PROBLEM TO WORK ON:
Extract each line holding the word "title" from the entries.
+++++
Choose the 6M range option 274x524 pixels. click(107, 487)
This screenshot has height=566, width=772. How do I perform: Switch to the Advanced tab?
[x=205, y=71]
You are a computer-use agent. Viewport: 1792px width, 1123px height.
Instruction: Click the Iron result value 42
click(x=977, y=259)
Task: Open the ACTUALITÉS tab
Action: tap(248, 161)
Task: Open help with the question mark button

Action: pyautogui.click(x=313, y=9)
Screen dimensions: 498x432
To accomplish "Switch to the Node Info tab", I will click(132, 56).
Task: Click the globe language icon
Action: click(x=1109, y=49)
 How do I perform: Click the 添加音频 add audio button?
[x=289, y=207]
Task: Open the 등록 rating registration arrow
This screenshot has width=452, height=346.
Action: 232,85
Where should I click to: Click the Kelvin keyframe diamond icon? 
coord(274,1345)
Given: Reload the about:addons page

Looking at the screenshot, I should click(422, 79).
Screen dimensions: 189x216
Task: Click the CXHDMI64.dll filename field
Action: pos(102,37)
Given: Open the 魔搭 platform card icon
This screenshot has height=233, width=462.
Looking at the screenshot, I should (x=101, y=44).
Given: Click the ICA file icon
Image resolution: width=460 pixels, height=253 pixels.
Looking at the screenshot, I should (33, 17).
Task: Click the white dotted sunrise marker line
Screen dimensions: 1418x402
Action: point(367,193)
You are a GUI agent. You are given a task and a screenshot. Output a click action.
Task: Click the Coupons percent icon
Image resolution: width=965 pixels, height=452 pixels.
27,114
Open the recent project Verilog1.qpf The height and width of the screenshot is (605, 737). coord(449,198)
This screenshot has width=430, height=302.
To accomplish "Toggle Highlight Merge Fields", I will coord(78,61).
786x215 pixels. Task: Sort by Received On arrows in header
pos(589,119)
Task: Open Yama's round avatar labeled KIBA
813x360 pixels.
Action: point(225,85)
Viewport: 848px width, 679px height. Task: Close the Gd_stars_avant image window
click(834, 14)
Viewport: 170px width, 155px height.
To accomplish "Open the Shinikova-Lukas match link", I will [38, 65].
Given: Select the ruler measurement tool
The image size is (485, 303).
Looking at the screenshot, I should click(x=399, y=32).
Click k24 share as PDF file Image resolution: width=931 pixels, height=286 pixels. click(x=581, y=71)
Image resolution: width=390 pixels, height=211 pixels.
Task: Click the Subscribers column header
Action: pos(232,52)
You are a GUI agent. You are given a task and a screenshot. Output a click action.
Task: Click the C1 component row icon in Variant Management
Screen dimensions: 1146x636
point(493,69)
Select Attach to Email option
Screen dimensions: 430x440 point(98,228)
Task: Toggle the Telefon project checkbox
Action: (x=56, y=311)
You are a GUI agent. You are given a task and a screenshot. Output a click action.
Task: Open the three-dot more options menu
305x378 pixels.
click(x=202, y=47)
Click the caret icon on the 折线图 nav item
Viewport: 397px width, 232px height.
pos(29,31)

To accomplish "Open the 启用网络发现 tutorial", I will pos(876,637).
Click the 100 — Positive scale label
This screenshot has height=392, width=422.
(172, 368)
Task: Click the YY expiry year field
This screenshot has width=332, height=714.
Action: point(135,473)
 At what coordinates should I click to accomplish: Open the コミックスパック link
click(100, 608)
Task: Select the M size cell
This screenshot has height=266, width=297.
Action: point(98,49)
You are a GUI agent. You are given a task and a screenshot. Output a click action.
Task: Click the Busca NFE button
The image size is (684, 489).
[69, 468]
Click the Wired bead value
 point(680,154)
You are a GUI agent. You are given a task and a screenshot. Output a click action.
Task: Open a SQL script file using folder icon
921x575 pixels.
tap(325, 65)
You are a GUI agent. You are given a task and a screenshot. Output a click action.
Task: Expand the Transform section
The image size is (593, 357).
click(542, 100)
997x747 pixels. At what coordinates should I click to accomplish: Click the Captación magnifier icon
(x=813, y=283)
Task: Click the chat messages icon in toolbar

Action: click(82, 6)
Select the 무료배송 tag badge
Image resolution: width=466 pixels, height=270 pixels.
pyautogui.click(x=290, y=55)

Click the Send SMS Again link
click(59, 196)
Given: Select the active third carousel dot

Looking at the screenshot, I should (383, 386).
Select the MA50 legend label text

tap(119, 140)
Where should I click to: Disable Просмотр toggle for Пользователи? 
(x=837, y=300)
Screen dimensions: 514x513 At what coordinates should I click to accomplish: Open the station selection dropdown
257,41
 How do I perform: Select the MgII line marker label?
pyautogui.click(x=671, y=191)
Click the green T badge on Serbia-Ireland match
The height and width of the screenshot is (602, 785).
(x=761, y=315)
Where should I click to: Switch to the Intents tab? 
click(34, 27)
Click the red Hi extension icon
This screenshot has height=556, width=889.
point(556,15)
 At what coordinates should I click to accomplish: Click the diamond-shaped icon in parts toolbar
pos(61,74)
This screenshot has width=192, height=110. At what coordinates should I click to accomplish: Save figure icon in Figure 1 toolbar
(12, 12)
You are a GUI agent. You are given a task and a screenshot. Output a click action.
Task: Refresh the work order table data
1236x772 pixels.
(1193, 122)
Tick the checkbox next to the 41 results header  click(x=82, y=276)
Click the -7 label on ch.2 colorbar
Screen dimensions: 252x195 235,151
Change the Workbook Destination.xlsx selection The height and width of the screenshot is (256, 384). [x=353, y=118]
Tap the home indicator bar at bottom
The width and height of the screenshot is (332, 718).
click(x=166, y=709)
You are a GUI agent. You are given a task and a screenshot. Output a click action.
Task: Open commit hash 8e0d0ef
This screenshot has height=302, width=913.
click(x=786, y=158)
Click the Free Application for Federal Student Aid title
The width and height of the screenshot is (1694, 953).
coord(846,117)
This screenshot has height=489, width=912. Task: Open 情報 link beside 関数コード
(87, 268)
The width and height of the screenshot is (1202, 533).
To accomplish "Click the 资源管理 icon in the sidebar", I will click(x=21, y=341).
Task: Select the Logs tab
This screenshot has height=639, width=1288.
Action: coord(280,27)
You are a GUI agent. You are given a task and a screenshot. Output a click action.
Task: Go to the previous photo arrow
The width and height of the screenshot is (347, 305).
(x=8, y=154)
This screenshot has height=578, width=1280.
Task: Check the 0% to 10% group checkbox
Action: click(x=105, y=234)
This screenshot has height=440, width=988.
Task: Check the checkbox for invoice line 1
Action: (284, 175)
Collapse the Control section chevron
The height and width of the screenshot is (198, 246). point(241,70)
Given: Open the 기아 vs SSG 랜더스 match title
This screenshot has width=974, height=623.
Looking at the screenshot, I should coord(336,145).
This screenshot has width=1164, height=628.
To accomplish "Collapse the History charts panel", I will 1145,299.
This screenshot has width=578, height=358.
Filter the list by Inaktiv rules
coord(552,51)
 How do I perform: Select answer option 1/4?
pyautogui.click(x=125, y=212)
+++++
WRITTEN RESPONSE:
Click the Free Application for Federal Student Aid title
Given: Open the 기아 vs SSG 랜더스 match title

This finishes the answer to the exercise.